South Korea Says Trump Backs Seoul in Food Aid to North Korea
(Bloomberg) -- South Korea said President Donald Trump supports the donation of food to North Korea through a UN agency, as the top U.S. envoy noted the regime’s growing impatience with sputtering nuclear talks.
Trump and South Korean President Moon Jae-in -- who has tried to serve as a bridge between the U.S. president and North Korean leader Kim Jong Un -- spoke Tuesday about North Korea’s weekend weapons test and reviving nuclear talks that broke down when Trump abruptly ended a summit with Kim in Hanoi in February. Since then, North Korea has raised tensions with threats and military provocations.
“The two heads of state exchanged opinions of the recently announced report on North Korea’s food situation from the World Food Program and the Food and Agriculture Organization, in which President Trump said that South Korea providing North Korea food supply is very well-timed, and expressed his support, calling it a positive measure,” Moon’s office said after their call late Tuesday.
The White House said the two discussed recent developments with North Korea and “how to achieve the final, fully verified denuclearization” of the country. Its brief statement didn’t mention the food aid.
North Korea battles chronic food shortages and has seen previous donations of humanitarian assistance from the U.S. and South Korea as goodwill gestures. But government officials have been cautious with their largess, seeking to make sure aid goes to needy civilians and is not diverted to the state’s war machine.
The U.S.’s special envoy for North Korea, Stephen Biegun, told a senior Japanese lawmaker Wednesday at the start of a visit to Tokyo and Seoul that the weekend weapons test was a sign of impatience after the U.S. rejected Kim’s demands to end sanctions choking his state’s economy, Japanese public broadcaster NHK reported.
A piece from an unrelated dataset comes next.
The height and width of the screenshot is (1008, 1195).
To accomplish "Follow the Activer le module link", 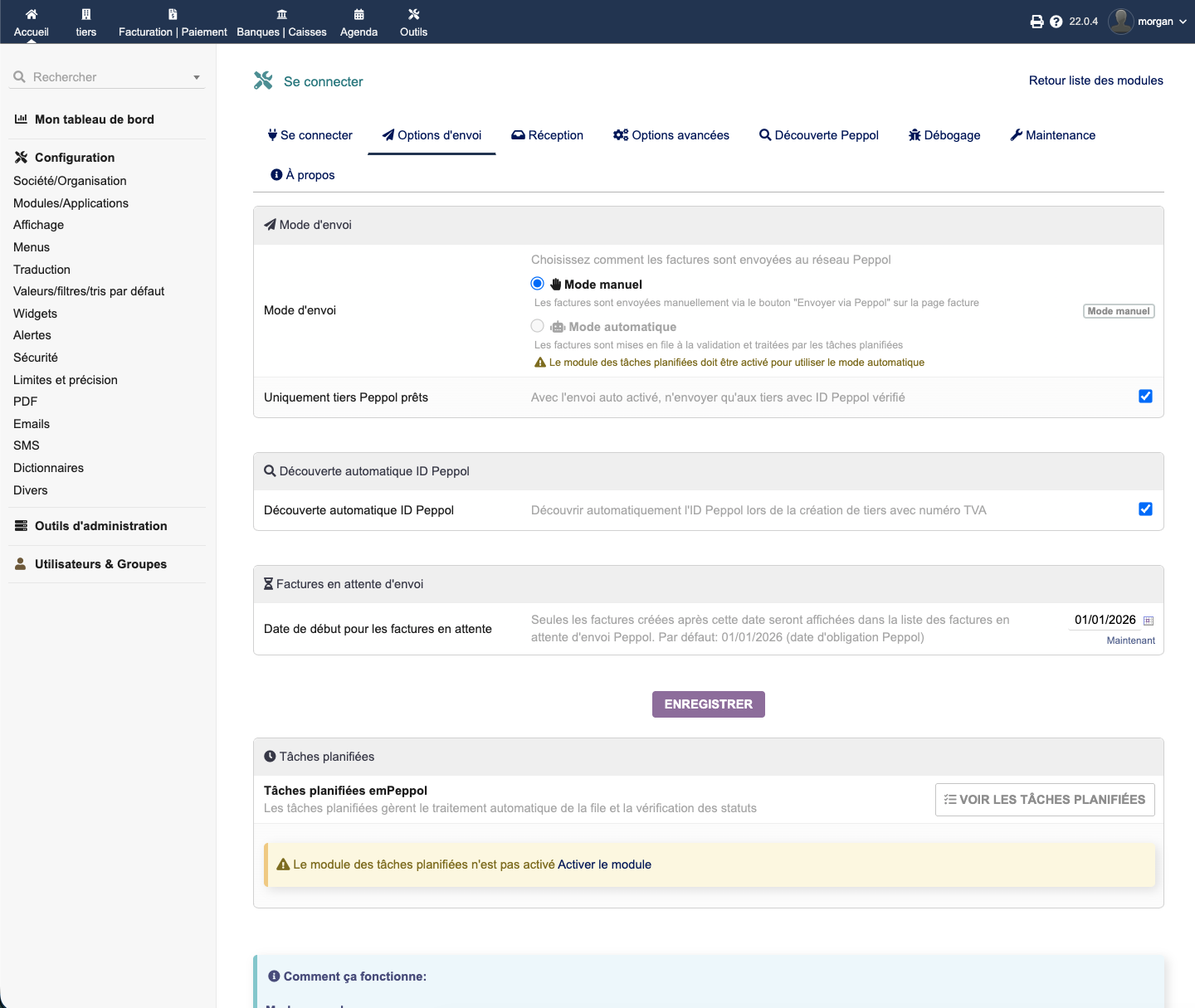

The U.S. Embassy in Tokyo declined comment.
Moon -- seeking closer ties with Pyongyang -- has been keen to revive economic projects with North Korea, but has been blocked by the international sanctions vice that was tightened after Kim tested nuclear bombs and intercontinental ballistic missiles in 2016 and 2017. South Korea cancelled a planned donation about two years ago due to the tests, but the U.S. signaled a softening at the end of last year, when the State Department said it was looking at relaxing curbs on humanitarian aid.
The U.S. and South Korea have played down the significance of the weekend test and have not confirmed the analysis of weapons experts who said the operation included the launch of a short-range ballistic missile, which would be in violation of international sanctions resolutions and complicate Trump’s and Moon’s negotiations with Pyongyang.
Moon’s office said in the two leaders agreed that their reactions to Saturday’s launches were “effective.”
According to the United Nation’s World Food Program, one of the few international humanitarian groups operating in reclusive North Korea, about 40 percent of the population is undernourished, adding “food insecurity and malnutrition are widespread.” The U.S. and South Korea have previously donated food through the WFP for North Korea.